117th Fighter Wing of Republic of Korea Air Force, Cheongju, Korea
2Department of Acupuncture and Moxibustion Medicine, Cheonan Korean Medicine Hospital of Daejeon University, Cheonan, Korea
3Department of Acupuncture and Moxibustion Medicine College of Korean Medicine, Daejeon University. Daejeon, Korea
*Corresponding author. Hyun Lee, Department of Acupuncture and Moxibustion Medicine, College of Korean Medicine, Daejeon University, 62, Daehak-ro, Dong-gu, Daejeon, Korea, E-mail: lh2000@dju.kr
Received 2022 January 26; Revised 2022 May 4; Accepted 2022 May 18.

Abstract

Background

The aim of this study was to evaluate the effectiveness and safety of Cheong-A-Won Gagambang (JCE003) treatment for degenerative knee osteoarthritis.

Methods

This was a single-center, randomized, double-blind, placebo-controlled pilot clinical trial. There were 36 adults with degenerative knee osteoarthritis who were randomly allocated into JCE003 1,000 mg, JCE003 2,000 mg, or the placebo group (in a 1:1:1 ratio). The participants received 12 weeks of treatment and had scheduled tests every 6 weeks. The primary outcomes were measured using the Korean Western Ontario and McMaster Universities scale, and the secondary outcomes were measured using the visual analog scale, European quality of life-5-dimensions, patient global impression of change, C-reactive protein, and erythrocyte sedimentation rate. Changes between baseline scores and scores following study completion were analyzed.

Results

There were 29 participants whose data were analyzed in this study. The change of Korean Western Ontario and McMaster Universities, visual analog scale, European quality of life-5-dimensions scores showed significant improvement in the JCE003 1,000 mg group.
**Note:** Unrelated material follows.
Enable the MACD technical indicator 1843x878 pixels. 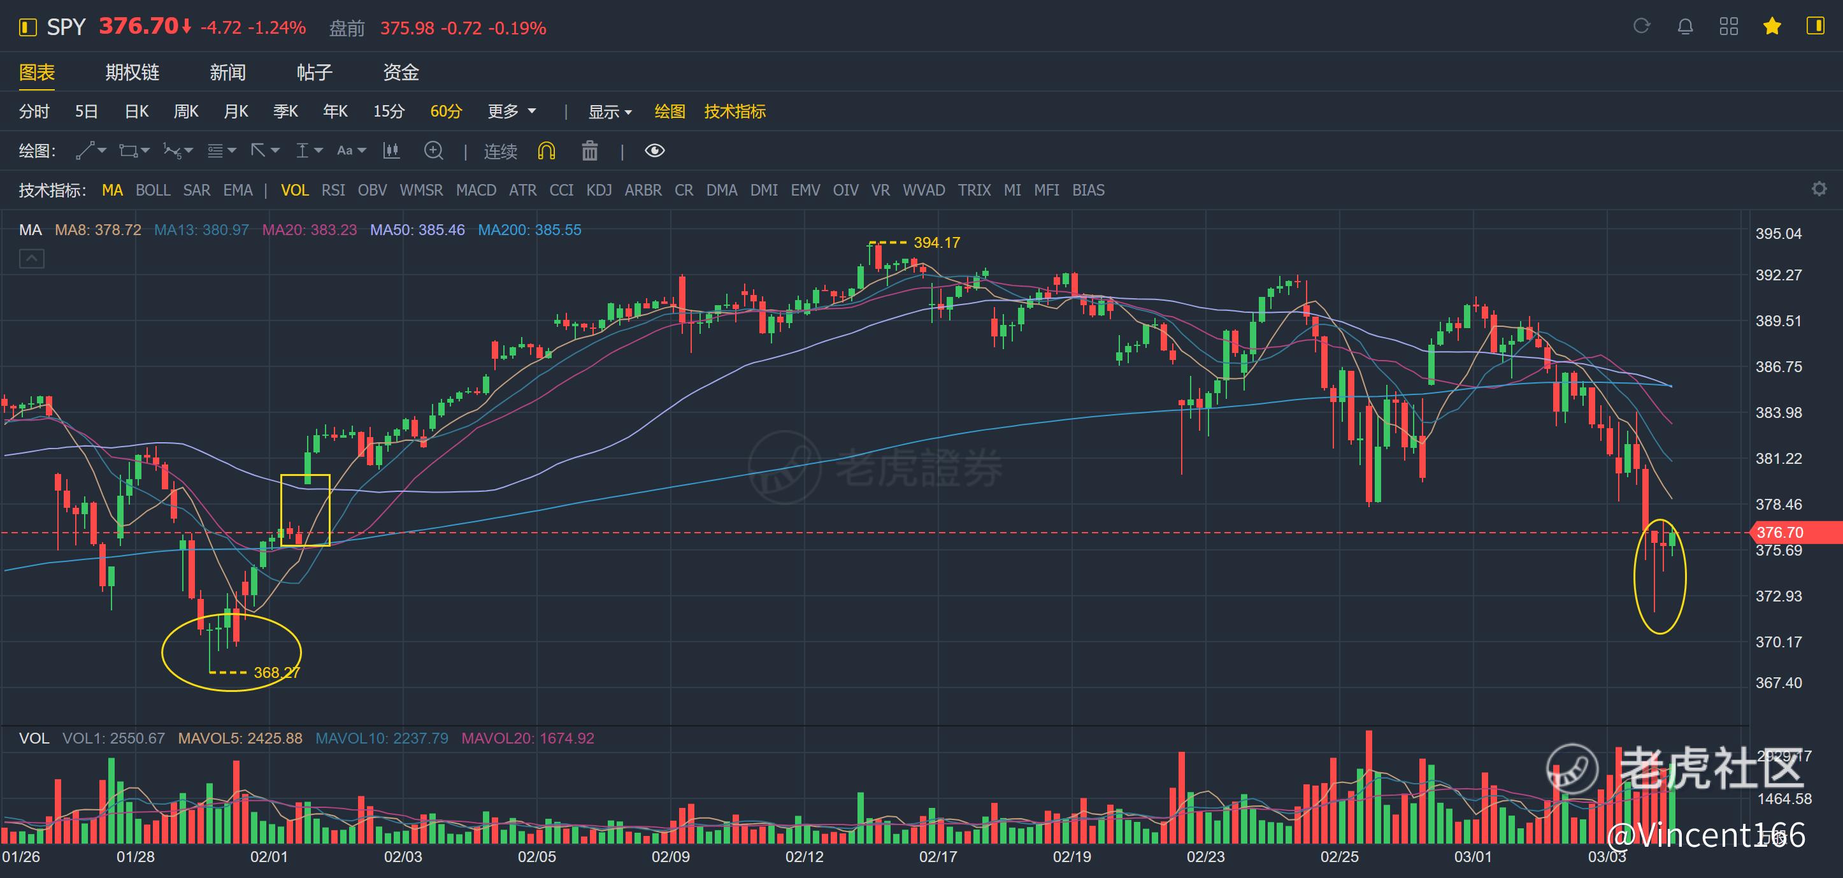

The change of patient global impression of change was significantly improved in the placebo group. There were 14 adverse events, but there was no clinically significant relationship with the intake of JCE003 compared with the placebo.

Conclusion

Taking JCE003 may be effective at improving knee pain in patients with degenerative knee osteoarthritis and appears to be safe. Based on this study, the concentration and feasibility of the test group may be used when conducting a large-scale clinical trial of degenerative knee osteoarthritis in the future.

Introduction

Knee osteoarthritis (KOA) is a condition/disease in which the articular cartilage and surrounding structures are deformed due to an increase in the physical load in the knee joint, and changes in chondrocyte metabolism [1]. In KOA, chondrocytes have a limited capacity to self-heal following persistent inflammation [2].

Generally, non-steroidal anti-inflammatory drugs (NSAIDs) are used as pharmacotherapy for KOA, and intra-articular steroids are used as injection therapy [3]. Although some symptoms improve with the use of NSAIDs, clinical side effects such as liver disease and gastrointestinal conditions/disease may occur [4]. It has been reported that steroid injections confer only temporary improvement of symptoms, and long-term treatment may result in joint deterioration [5]. As a result, the demand for more effective and safe drug treatments is increasing, especially with a focus on traditional Korean medicine (TKM) treatment.

Currently, research on TKM treatment for KOA is being conducted using herbal [6,7], and acupuncture treatments such as pharmacoacupuncture [8], acupotomy [9], and warm acupuncture [10,11]. A systematic review in 2019 of herbal medicine treatment for KOA by Kim et al [12] reported there was no statistically significant difference between some commercially available drugs and herbal medicines in the treatment of KOA. However, herbal medicines have been reported to have fewer side effects than commercially available drugs with comparable effects.

There have been 21 clinical studies on Chinese herbal medicine treatment for KOA conducted in Korea; among them, only 3 studies were randomized controlled trials. Based on these 3 reports, this study was conducted using Cheong-A-Won-gagambang [Juglandis semen complex extract (JCE003)] based on Cheong-A-Won, which is a TKM prescription frequently used for bone conditions/diseases caused by liver-kidney deficiency, as recorded in consent supplementation.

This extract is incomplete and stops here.